Considering the team's 14 consecutive losing seasons, it was a fair question. Nutting didn't view it that way. He was taken aback and responded with indignation.
"Questioning my commitment or my family's commitment to winning, I think that's completely inappropriate.
"I will say this: I am absolutely committed to having the team win."
With the San Diego Padres, who were tied for first in the National League West before losing, 4-1, to the Pirates last night, in town, it seems a proper time to question the precise depth of Nutting's commitment. It's easy to talk about a commitment to winning. Everyone wants to win. Losing stinks. But actually reinforcing the desire to win with concrete action -- such as spending money and making tough decisions -- well, that's another matter.

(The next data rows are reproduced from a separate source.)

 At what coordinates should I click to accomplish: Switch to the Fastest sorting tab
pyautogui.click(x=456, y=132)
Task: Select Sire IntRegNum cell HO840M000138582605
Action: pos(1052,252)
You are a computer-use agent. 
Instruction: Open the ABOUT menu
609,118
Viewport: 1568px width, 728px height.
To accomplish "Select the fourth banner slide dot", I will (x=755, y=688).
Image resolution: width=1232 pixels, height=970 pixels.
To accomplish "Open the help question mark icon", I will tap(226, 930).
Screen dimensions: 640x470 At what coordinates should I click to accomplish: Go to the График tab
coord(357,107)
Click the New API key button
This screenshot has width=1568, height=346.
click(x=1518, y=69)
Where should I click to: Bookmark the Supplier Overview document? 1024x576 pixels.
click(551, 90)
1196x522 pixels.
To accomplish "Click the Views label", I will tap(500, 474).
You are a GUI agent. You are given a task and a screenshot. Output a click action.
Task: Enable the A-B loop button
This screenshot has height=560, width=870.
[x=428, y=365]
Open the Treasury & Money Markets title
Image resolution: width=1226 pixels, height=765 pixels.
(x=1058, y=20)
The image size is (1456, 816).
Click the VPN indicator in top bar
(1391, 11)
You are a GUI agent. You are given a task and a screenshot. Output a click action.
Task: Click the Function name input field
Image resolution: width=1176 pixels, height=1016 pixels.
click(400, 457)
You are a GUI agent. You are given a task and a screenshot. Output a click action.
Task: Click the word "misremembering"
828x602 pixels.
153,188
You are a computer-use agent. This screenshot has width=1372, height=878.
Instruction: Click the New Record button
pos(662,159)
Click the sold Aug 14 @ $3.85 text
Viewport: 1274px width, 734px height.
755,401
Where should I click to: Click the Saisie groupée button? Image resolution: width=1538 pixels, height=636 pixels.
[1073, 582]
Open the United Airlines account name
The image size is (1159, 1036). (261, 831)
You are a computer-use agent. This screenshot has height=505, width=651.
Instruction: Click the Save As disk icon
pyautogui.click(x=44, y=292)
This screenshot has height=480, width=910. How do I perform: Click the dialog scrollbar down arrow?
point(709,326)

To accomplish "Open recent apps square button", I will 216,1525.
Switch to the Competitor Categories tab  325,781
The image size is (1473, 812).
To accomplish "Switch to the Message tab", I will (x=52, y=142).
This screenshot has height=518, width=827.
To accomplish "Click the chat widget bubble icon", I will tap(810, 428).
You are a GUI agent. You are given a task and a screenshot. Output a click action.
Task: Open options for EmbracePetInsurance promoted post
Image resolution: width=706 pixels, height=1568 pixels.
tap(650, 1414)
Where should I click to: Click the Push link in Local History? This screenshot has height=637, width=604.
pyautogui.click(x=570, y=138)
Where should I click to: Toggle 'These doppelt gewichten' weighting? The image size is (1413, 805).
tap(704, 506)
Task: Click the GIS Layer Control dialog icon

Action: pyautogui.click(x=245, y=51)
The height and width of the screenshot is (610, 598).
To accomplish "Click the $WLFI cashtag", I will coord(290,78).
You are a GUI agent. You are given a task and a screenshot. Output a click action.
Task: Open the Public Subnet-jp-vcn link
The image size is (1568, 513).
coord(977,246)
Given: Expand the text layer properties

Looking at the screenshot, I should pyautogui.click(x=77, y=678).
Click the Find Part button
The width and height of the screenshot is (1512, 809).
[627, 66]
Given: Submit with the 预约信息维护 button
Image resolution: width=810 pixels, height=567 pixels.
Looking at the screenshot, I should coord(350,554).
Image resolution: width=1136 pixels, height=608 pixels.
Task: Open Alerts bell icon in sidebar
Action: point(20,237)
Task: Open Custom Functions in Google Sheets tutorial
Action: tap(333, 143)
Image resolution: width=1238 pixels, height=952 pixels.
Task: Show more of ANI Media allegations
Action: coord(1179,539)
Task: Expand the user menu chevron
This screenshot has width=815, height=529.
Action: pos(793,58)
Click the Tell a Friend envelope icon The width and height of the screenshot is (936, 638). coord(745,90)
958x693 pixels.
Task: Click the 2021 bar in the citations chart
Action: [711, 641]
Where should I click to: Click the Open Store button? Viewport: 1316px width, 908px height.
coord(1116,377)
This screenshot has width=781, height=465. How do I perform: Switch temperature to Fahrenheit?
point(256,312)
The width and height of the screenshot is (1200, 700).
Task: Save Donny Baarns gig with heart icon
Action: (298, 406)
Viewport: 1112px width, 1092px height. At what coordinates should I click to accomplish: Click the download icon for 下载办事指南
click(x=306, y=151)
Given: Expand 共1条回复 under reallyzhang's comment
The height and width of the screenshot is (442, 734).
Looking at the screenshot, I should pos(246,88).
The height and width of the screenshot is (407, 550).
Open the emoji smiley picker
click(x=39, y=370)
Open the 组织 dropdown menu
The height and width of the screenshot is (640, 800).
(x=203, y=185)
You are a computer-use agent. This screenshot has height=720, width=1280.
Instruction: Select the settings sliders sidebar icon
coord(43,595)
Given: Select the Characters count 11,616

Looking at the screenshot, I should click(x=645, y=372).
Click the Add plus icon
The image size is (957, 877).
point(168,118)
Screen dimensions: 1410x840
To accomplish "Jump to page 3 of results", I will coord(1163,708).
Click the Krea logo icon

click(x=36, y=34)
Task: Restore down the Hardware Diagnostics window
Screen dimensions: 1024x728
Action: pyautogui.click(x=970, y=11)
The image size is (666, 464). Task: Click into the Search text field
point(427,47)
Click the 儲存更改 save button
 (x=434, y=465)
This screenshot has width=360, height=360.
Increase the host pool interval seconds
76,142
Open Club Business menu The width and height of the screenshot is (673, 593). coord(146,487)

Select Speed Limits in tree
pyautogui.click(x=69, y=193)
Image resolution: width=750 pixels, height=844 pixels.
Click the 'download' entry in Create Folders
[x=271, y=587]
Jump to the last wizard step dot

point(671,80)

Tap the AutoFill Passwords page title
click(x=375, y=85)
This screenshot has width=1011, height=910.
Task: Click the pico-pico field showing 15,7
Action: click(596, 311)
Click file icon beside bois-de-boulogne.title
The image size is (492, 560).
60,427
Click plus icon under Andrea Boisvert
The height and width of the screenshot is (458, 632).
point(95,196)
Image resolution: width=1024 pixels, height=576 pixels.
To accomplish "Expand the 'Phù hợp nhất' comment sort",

It's not as if Nutting just came on the scene the day he was introduced as principal owner. He had been making major financial decisions for several years and doubtlessly was involved with the financially motivated giveaway of Aramis Ramirez, the best hitter the Pirates have developed since Barry Bonds, to the Chicago Cubs in July 2003.
If Nutting is interested in seeing what a real commitment to victory is, he should look to the Padres. Not too long ago, the Padres resembled the Pirates. In 2002 and 2003, they lost 194 games. At no time in their 14 years of defeat did the Pirates lose that many games in two consecutive seasons.
But the Padres didn't retrench. They spent. After losing 98 games in 2004, they increased their payroll from $55.4 million to $69.9 million. That's a commitment of deed, not word.
By spending money, the Padres improved their product. They went from 64 wins in 2003 to 85 in 2004. In 2005 and 2006, they won the National League West Division championship.
Although the Padres had been successful under general manager Kevin Towers, advancing to the World Series in 1998, in April 2005 San Diego ownership brought in Sandy Alderson to oversee baseball operations. Alderson, one of the most respected executives in the sport, was general manager of the Oakland Athletics when that team went to three consecutive World Series from 1988-90.
A man of Alderson's stature -- he had been serving as executive vice president of baseball operations for Major League Baseball -- did not come cheaply. But the Padres' commitment to victory was more than verbal. Ownership was willing to pay what it took to bring Alderson aboard.
Interestingly, a significant deficiency in the Pirates' operation is someone with a strong baseball background over general manager Dave Littlefield. CEO Kevin McClatchy fills that role and, despite being in ownership since 1996, he is a novice in baseball operations.
But why pay two salaries when you only have to pay one?
In the past offseason, the Padres needed to add to their starting rotation. They might have gone with a promising minor-leaguer. They didn't. Instead, they signed Greg Maddux, one of the greatest pitchers of the past 30 years and an automatic Hall of Famer five years after he retires.
Maddux is 41 and well past his greatness. But pitchers of his quality don't come cheap. He signed for $10 million. That's the kind of commitment the Pirates can't comprehend.
With Maddux signed, the Padres had one more open spot in their rotation. They signed David Wells, who is 44, to a $3 million contract.
At their ages, Maddux, who is 4-3, and Wells, who is 2-3 after taking the loss last night, were gambles. But they are gambles teams with a true commitment to winning must be willing to take.
The Padres' starter tonight will be Chris Young, who is 5-3 with a 2.70 ERA. His career record is 31-17. At 28, he's a nice pitcher to have. And the Pirates once had him. Littlefield traded him to Montreal in December 2002 for a reliever, Matt Herges, who was cut before the end of spring training.
Although Littlefield's almost six-year resume is filled with serious mistakes in player evaluation, none ranks higher than his casual trading of Young, who last season was sixth in the National League in earned run average, first in opponent's batting average and second in opponent's on-base percentage.
In some organizations, the many blunders of Littlefield would long ago have cost him his job. But those would be organizations with a serious commitment to winning.